The reams of ecstatic reviews that followed the release of Beck's despondent Sea Change are all deserved, except for one major caveat: The disc's sea of salty tears is no truer an artistic expression than the web of artifice Beck once spun to earn his fame. If anything, Beck's confessional outpouring in these uniquely troubled and uncertain times feels a bit deceitful.
That might seem like a contradiction, but then, Sea Change is built on contradiction: The widely published rumor is that Beck was moved to bare his soul after having discovered the unfaithfulness of his girlfriend, yet the subtle and keenly detailed Sea Change isn't a product of emotional despondency, but rational handicraft. There's nothing wrong with that -- the albums by John Lennon, Nick Drake, and Alex Chilton that it recalls were also masterfully constructed portraits of helpless despair. But for Beck, this move marks a retreat from a sophisticated level of honesty about his artifice, a level never quite reached by Drake, Lennon, and Chilton, not to mention legions of lesser heartstring pluckers lamenting their losses in coffeehouses and bars before and since.

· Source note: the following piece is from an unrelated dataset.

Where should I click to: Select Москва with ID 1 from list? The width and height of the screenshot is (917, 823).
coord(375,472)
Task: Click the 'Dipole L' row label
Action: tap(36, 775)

In Beck's early days, he offered a glorious corrective to the pitfalls of self-pity, transforming the loser 'tude of Generation X into a sardonic badge of pride. But now he moans and mumbles in the style he once half-mocked, sounding like a cross between Eddie Vedder and the frog-voiced dude in Crash Test Dummies. To add insult to his sense of cosmic personal injury, Beck shortchanges one of his greatest talents -- putting surprising words together -- for the comforts of banal imagery ("There's a blue bird at my window," etc). In short, it's definitely worth going to the show to bathe in his flood of tears, but just don't be surprised if the crocodile grins.